In an order surely to reverberate with both the plaintiffs’ and defense bar, on March 20, 2013, Judge D. Brock Hornby of the United States District Court for the District of Maine denied the plaintiffs’ motion to certify a class in In re Hannaford Brothers Company Data Security Breach Litigation

Hannaford was filed as a putative class action in 2008 and arises out of a cybersecurity incident wherein criminals infiltrated Hannaford’s network and stole customer debit and credit card information.  The District Court, after certifying questions to the Supreme Court of Maine, dismissed all seven claims alleged in the consolidated class action complaint either for failure to state a claim or for failure to allege injury sufficient to confer Article III standing.  The First Circuit reversed on two claims, however, finding that the plaintiffs had alleged sufficient injury to support their state law negligence and implied breach of contract claims because they had alleged damages in the form of foreseeable costs to mitigate any harm arising from the data breach, specifically fees for replacing cards and the cost of data theft protection products.

On remand, the plaintiffs filed their motion for class certification and tailored their putative class to fall within the scope of the First Circuit decision by limiting the proposed class to “Hannaford customers who incurred out-of-pocket costs in mitigation efforts that they undertook in response to learning of the data intrusion.” 

The Court acknowledged the force in Hannaford’s argument that individual questions surrounding reliance and causation prevented a typicality finding under Rule 23(a) and further noted that the differing economic impact of the intrusion on various class members could create typicality issues.  However, extensively quoting the opinion, the Court stated that it would be “unfaithful to the First Circuit’s decision” to accept Hannaford’s arguments on a typicality analysis.  Ultimately, the Court found that each requirement of Rules 23(a) and (b) of the Federal Rules of Civil Procedure was satisfied except for Rule 23(b)’s predominance requirement. 

The Court focused its predominance analysis on damages.  The plaintiffs argued that individual issues as to damages did not create a predominance issue because they would be able to present statistical proof of the total damages to the class based on records that show cards replaced, fees charged, and the instances of purchase of insurance of credit monitoring services by class members.  Then, according to the plaintiffs, because of the nature of the records and the data, they would be able to show by statistical probability what portions of those alleged damages were attributable to the Hannaford intrusion.  With this evidence, plaintiffs intended to ask the jury for a lump sum damage award that would distributed in the class administration process.

The Court rejected the plaintiffs’ arguments that they could prove damages on a class-wide basis and distinguished the cases that support such a procedure by noting that generally in those cases actual expert testimony was presented at the certification stage that supported the expert’s ability to testify as to total damages.  The Court found that without an expert, the plaintiffs cannot prove total damages and declined “to take judicial notice that there will be such an expert.”

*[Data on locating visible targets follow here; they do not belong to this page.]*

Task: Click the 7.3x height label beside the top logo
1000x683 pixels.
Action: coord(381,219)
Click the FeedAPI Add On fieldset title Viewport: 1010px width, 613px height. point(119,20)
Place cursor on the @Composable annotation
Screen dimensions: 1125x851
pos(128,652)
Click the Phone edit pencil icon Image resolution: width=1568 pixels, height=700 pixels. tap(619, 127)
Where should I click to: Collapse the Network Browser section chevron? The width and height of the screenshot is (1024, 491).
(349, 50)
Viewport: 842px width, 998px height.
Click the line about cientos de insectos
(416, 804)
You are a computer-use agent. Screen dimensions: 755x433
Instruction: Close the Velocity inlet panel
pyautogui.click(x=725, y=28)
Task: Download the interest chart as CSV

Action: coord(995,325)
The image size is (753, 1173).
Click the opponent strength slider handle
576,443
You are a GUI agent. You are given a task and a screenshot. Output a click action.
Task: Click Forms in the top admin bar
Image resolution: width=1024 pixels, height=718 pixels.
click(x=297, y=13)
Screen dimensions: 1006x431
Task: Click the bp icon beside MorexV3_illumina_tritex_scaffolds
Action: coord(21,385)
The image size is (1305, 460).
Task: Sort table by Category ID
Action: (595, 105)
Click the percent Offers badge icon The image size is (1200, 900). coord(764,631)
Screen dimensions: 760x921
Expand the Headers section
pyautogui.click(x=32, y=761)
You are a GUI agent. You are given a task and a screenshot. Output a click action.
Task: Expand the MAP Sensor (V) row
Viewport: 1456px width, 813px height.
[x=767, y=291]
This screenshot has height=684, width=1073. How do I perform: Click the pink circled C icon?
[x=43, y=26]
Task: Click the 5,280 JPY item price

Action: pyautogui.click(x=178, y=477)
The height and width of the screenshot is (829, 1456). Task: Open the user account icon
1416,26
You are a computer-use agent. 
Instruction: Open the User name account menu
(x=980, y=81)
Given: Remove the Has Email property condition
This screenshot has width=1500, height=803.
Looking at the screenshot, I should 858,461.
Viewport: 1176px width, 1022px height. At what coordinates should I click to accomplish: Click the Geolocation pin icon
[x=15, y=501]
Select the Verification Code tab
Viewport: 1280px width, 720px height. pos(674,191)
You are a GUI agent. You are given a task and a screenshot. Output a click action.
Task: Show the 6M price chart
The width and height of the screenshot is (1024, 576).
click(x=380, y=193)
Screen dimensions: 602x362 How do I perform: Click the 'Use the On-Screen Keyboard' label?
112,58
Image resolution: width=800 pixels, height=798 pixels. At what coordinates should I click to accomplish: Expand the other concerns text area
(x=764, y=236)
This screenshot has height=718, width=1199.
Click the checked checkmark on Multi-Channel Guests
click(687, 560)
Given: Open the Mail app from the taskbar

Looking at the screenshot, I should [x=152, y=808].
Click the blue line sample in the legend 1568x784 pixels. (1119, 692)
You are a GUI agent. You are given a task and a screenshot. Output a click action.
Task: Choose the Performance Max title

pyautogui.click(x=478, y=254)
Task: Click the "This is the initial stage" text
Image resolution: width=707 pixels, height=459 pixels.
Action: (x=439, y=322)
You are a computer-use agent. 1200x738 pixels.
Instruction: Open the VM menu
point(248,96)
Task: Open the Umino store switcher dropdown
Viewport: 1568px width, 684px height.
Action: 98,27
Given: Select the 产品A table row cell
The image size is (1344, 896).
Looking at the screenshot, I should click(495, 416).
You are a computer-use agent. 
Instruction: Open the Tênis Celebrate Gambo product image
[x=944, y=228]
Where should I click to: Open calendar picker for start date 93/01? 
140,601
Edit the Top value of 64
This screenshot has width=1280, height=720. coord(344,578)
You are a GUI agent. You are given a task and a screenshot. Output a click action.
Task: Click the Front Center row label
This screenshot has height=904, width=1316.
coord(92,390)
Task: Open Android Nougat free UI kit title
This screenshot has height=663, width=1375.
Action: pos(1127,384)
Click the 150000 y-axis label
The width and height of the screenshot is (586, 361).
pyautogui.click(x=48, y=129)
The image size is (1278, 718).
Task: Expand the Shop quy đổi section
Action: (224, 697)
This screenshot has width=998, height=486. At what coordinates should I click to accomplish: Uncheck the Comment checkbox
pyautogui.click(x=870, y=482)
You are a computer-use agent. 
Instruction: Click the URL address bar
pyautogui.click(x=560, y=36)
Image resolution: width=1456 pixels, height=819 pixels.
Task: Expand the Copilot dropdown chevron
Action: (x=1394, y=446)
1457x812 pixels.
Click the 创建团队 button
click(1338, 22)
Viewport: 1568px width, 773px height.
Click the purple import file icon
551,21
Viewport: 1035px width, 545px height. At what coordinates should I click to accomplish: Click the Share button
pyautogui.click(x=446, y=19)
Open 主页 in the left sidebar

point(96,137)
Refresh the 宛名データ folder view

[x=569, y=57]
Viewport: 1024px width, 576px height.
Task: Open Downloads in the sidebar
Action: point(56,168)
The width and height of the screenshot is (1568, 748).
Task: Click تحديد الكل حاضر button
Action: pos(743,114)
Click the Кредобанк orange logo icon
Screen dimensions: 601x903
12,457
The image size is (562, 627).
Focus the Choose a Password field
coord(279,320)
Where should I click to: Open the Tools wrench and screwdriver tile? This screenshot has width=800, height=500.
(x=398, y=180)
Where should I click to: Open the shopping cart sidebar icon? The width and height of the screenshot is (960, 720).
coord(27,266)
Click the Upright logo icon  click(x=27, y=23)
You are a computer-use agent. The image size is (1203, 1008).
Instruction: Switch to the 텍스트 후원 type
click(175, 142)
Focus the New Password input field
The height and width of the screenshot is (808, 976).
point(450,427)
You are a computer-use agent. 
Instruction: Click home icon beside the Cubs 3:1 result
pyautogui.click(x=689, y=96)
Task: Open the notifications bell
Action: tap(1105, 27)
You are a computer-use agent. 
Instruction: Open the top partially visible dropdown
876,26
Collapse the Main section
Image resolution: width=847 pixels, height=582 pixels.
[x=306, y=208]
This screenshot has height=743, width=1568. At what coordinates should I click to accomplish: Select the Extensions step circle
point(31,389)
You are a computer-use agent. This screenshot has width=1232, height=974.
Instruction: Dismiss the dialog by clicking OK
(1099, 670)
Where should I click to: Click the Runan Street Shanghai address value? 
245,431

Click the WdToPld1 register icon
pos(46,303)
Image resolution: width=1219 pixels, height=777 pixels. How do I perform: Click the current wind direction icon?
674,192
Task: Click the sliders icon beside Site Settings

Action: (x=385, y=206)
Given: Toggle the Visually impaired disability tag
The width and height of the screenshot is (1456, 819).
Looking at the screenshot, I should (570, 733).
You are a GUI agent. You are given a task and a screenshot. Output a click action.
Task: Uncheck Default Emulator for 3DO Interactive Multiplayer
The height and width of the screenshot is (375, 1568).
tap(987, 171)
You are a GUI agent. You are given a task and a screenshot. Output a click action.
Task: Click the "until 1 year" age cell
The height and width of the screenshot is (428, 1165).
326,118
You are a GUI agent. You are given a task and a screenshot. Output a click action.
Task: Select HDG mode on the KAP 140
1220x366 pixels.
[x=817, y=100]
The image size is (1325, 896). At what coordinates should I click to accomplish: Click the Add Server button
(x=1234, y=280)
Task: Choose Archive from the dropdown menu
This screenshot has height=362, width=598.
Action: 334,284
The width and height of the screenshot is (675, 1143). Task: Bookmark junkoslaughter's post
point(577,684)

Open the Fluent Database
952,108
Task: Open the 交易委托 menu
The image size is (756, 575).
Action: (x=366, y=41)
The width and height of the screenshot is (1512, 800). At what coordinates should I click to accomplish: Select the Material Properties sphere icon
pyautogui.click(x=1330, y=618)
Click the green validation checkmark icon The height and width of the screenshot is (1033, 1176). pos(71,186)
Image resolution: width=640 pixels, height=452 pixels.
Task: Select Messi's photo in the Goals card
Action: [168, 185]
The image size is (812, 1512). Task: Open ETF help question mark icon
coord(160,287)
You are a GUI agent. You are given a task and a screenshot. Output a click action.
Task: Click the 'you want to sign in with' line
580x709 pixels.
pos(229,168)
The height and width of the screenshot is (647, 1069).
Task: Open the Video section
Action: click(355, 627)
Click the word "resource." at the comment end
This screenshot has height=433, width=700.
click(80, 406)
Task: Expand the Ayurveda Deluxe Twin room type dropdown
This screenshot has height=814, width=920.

From the defense perspective, the order clearly supports the arguments that individual issues of reliance and damages present a barrier to class certification in data breach cases, while the plaintiffs’ bar may read Hannaford as providing a roadmap for overcoming at least the issue of individualized damages.  What is clear, however, is that courts are starting to require plaintiffs to nail down proof that their claims can be manageably tried on a class basis, particularly as it relates to damages issues, a conclusion supported by the U.S. Supreme Court’s recent decision in Comcast Corp. v. Behrend.  But it would not be wise to read Hannaford as providing a simple way to provide that proof.  As discussed here, Comcast left unanswered whether the Daubert standard for expert witnesses applies to expert testimony at the class certification stage, leaving significant room for doubt about the appropriate standards.